## What to do
Without including any image, repeat every record exactly.

## Working data
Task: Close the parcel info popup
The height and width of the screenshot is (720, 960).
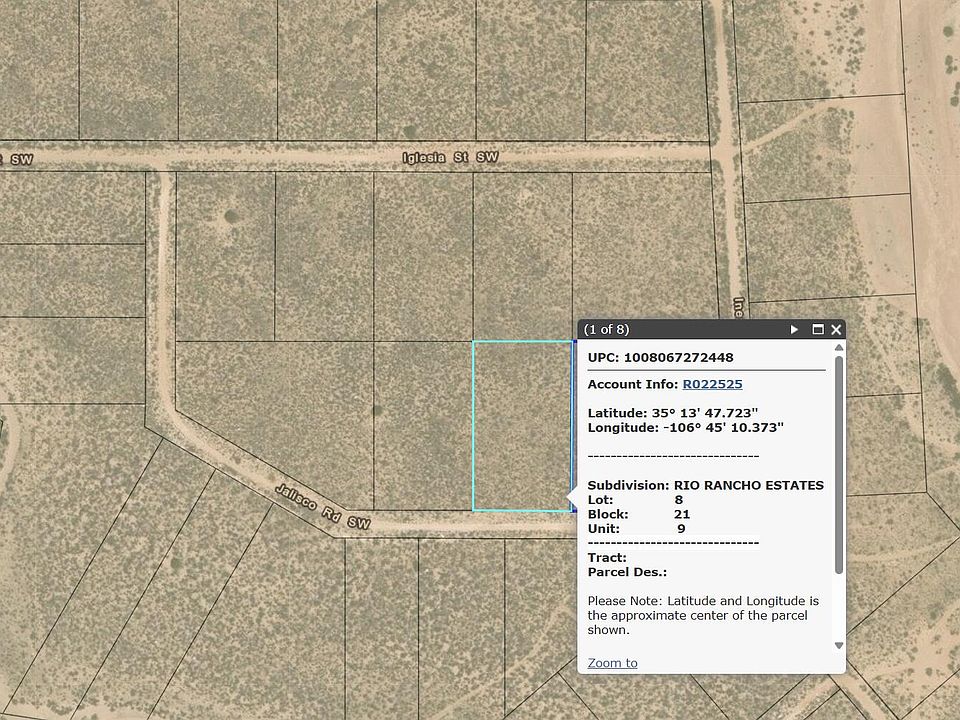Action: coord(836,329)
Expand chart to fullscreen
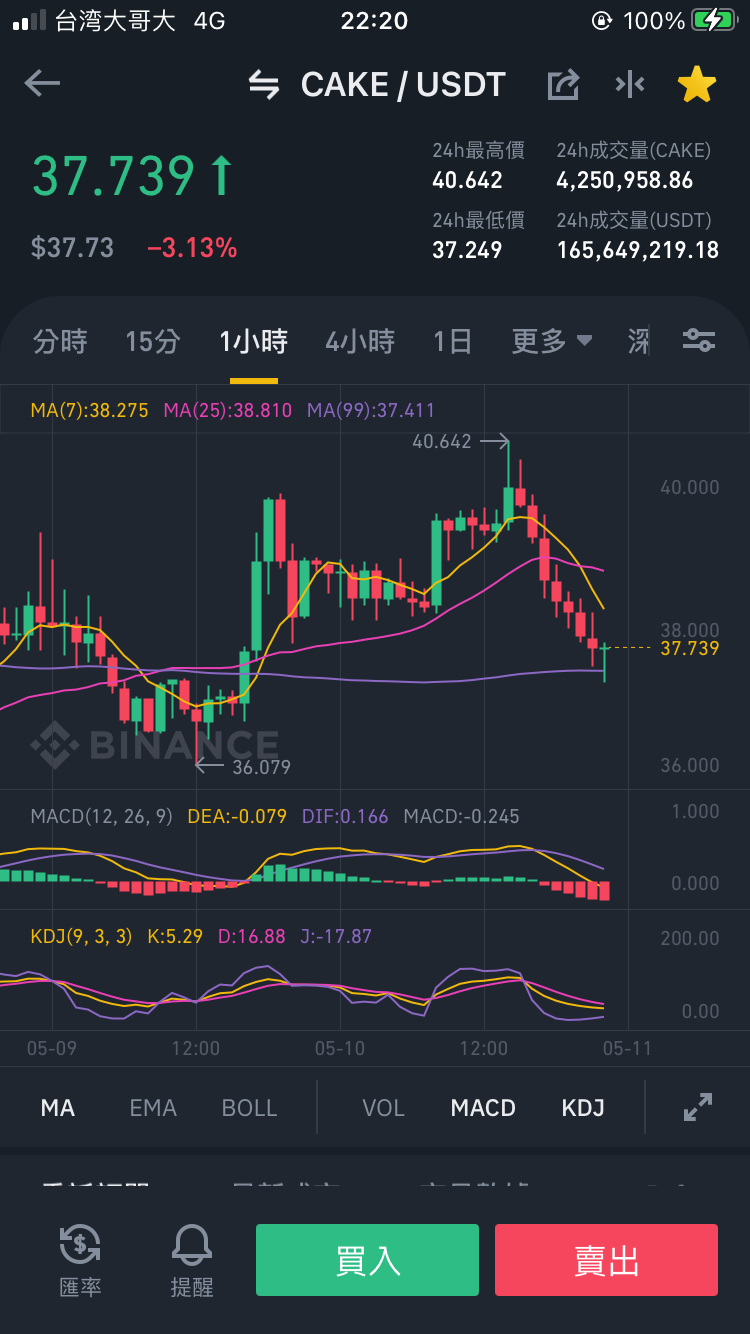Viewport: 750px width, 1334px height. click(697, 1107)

## Finished task
Task: Close the parcel info popup
The height and width of the screenshot is (720, 960).
Action: coord(836,329)
Expand chart to fullscreen
Viewport: 750px width, 1334px height. click(697, 1107)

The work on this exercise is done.